I am migrating all my TrueNAS Scale apps over to docker and portainer. In that process one app was giving me trouble which is NextCloud. I was mainly following the guide that Wendell already has up that goes into detail. The only thing that gave me pause because I am not to knowledgeable about databases. Why did Wendell leave the Maria database set to a specific version? I know latest can break things but isn’t that also better for security?
In researching I found they now have NextCloud AIO that seems great that I want to install. However I’m hitting the issue of needing a local domain. I only need local access since I have Tailscale setup already and I don’t want to pay for a domain. Can I just use the IP of the portainer VM that has Nextcloud on it?
I want to setup pihole one day. Should I just do that then I think I read I can create a domain there that would only work locally.
Https (aka SSL/TLS encrypted http) requires a certificate, and those are not supposed to be issued for IP addresses, but only for domains.

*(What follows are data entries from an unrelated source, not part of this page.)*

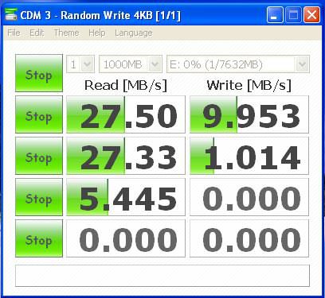
Task: Expand the E: drive selection dropdown
Action: (x=238, y=64)
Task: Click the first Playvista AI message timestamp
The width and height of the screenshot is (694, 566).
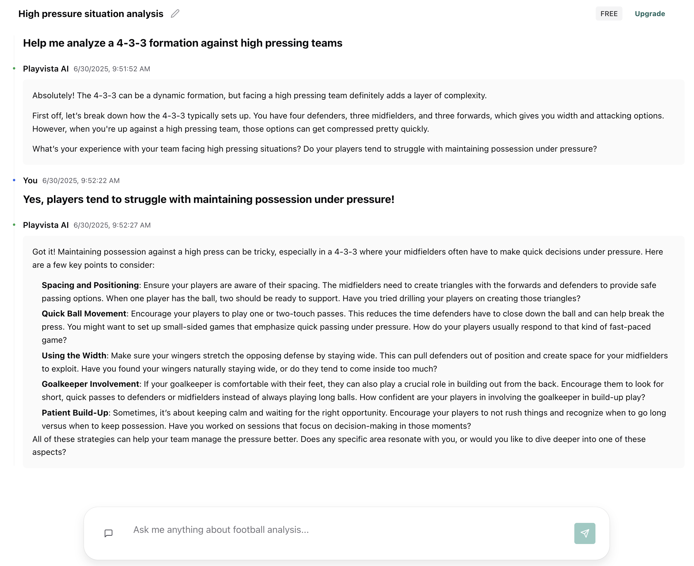Action: [112, 68]
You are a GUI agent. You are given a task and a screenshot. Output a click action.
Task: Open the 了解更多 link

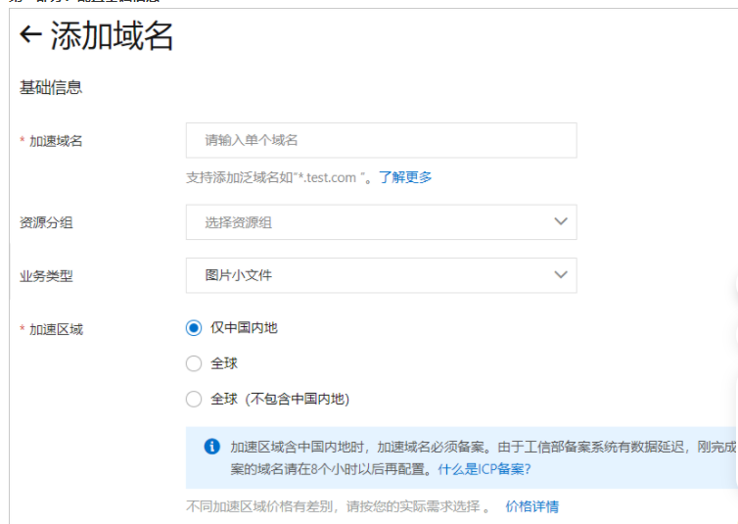[405, 177]
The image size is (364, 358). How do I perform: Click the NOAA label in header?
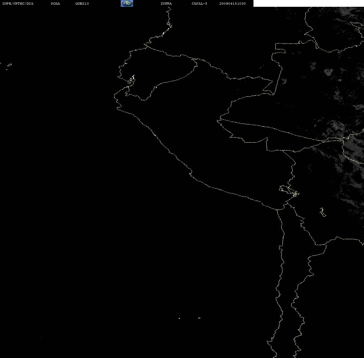click(55, 3)
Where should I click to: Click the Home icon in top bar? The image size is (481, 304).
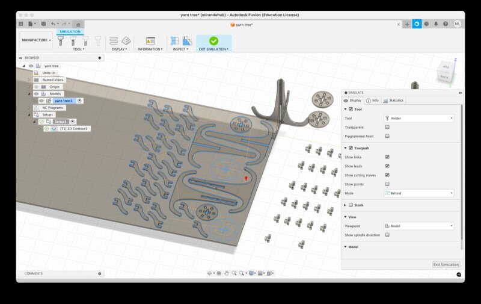[79, 24]
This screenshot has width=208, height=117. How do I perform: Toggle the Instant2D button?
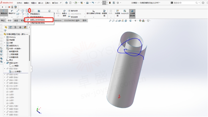point(125,12)
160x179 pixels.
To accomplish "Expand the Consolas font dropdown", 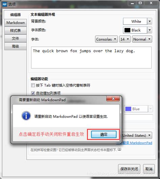I will 106,39.
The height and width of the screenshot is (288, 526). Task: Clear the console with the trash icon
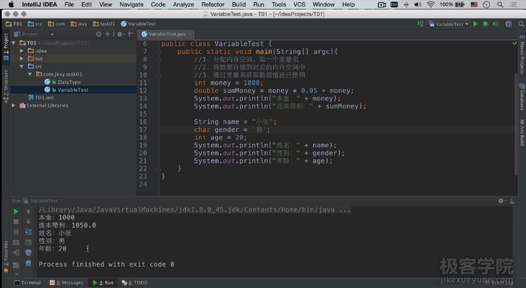(x=28, y=263)
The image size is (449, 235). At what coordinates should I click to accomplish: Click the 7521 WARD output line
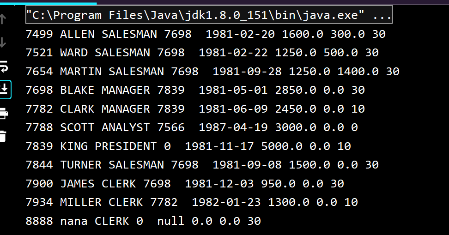point(202,53)
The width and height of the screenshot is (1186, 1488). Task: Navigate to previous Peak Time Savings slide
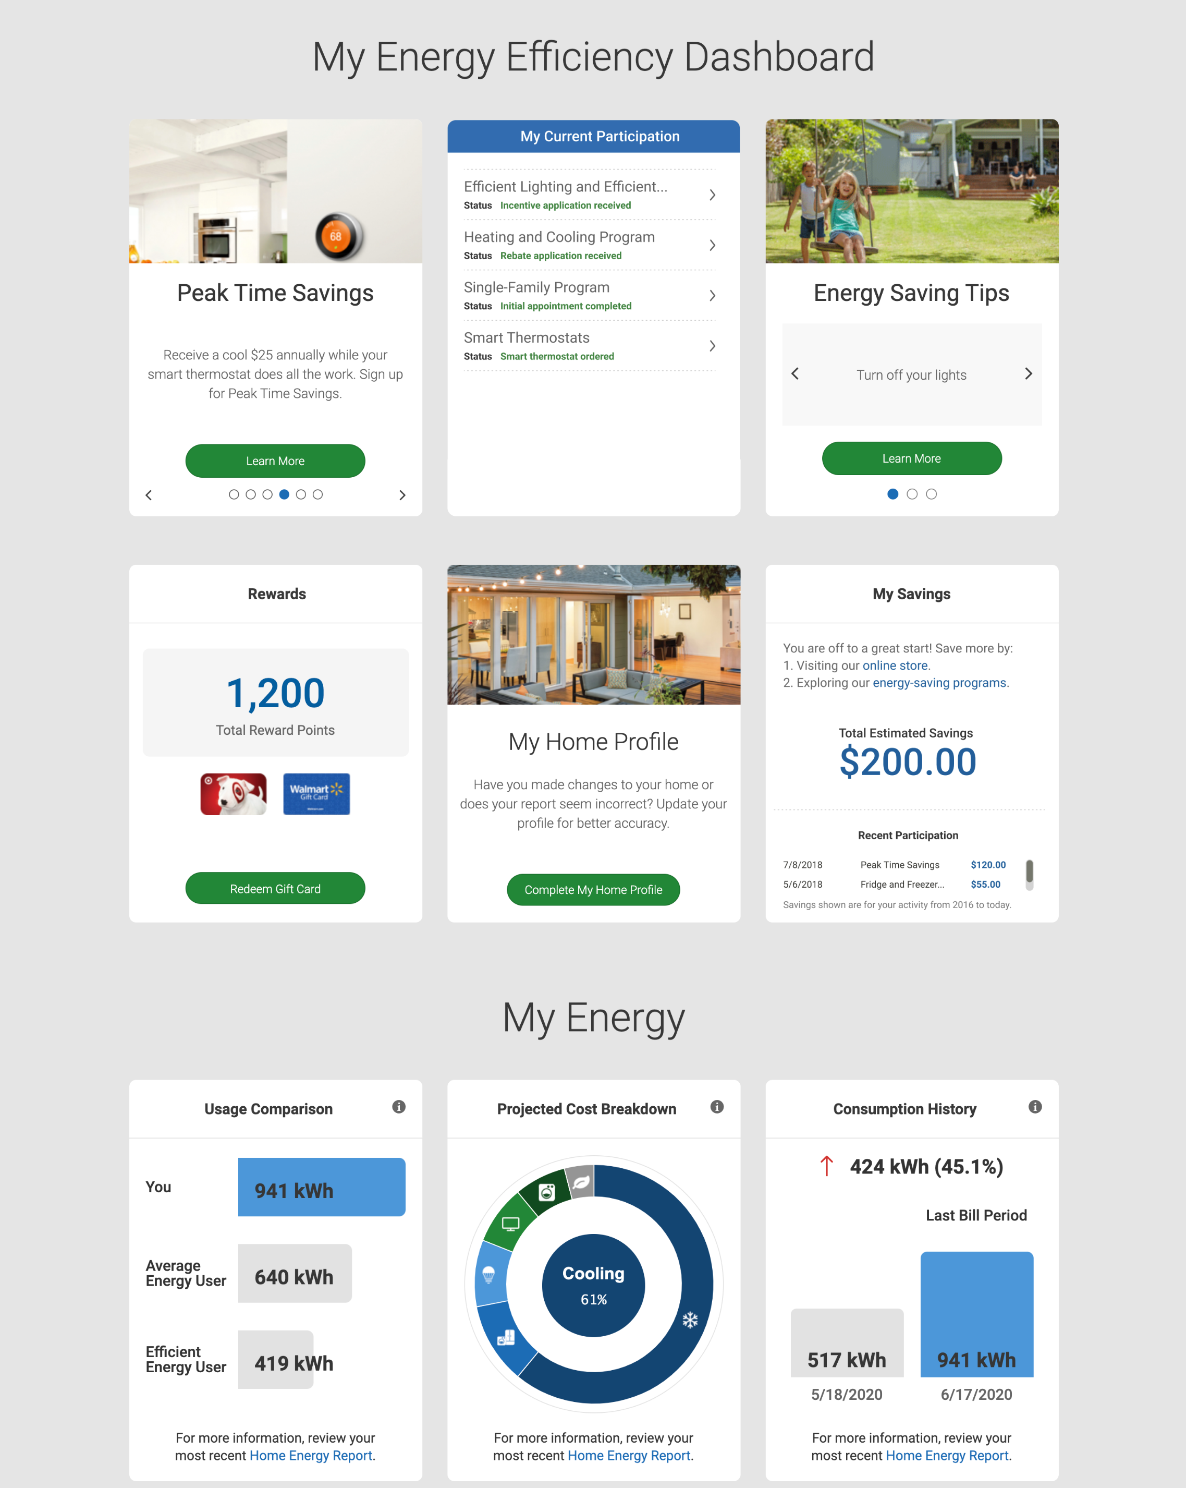(x=148, y=494)
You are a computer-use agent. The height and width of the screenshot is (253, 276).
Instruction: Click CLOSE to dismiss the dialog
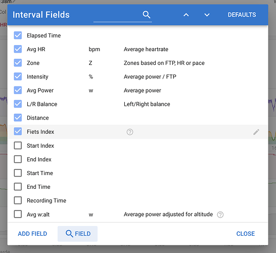coord(245,234)
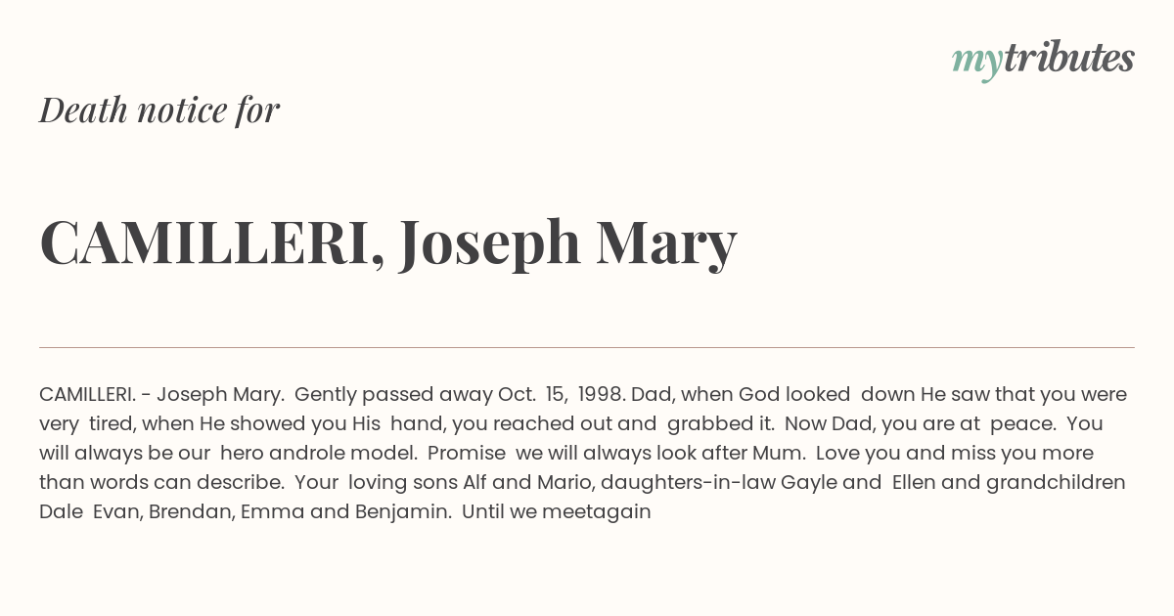Click the "Death notice for" heading
The height and width of the screenshot is (616, 1174).
click(x=159, y=110)
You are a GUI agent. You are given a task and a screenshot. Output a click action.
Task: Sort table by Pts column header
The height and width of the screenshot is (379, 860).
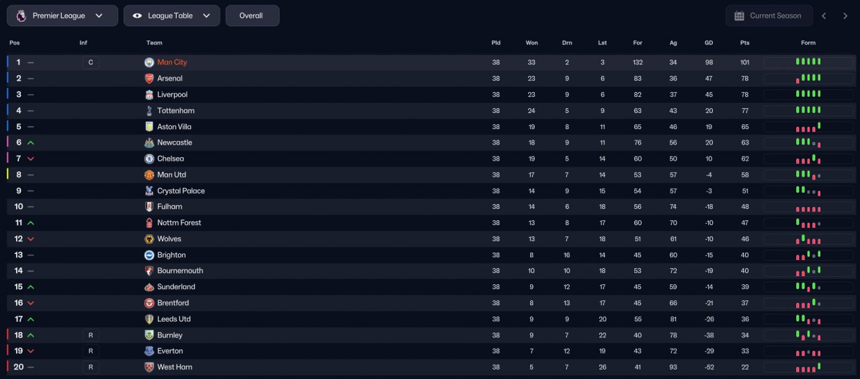click(x=744, y=43)
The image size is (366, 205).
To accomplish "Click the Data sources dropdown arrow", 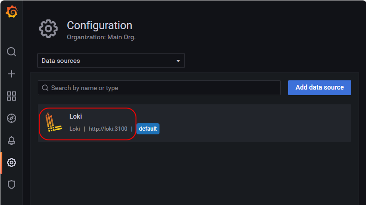I will (x=178, y=61).
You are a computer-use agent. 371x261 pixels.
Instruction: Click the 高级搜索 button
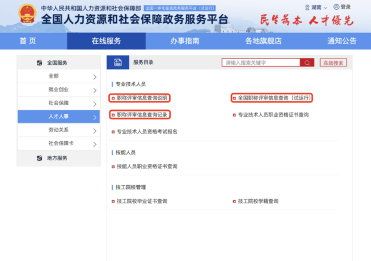tap(333, 63)
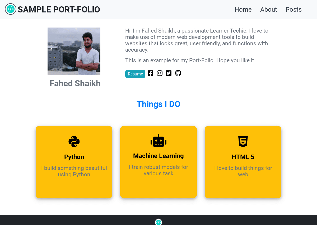Image resolution: width=317 pixels, height=225 pixels.
Task: Click the HTML 5 card title
Action: pyautogui.click(x=243, y=157)
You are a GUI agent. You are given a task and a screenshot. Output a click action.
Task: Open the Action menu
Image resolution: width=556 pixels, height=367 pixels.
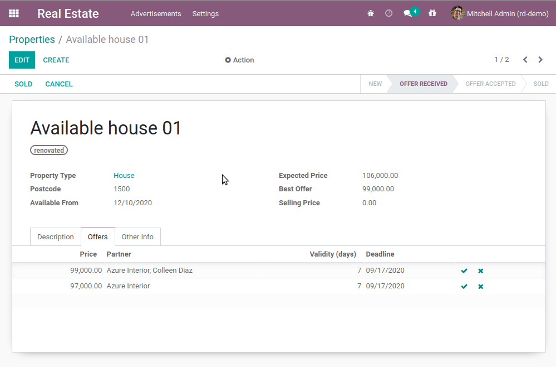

I think it is possible to create a self-signed certificate for an IP address, but then you are into dealing with installing/trusting that certificate on all devices accessing Nextcloud.
Yes and no.
If an older version is still getting security updates, then it often would be very similar security wise compared to the latest. If it is not getting security updates, then it would not be as secure. However, if the database is not directly network accessible, and Nextcloud is only accessible in your home LAN, the risk of using an older version is very very low.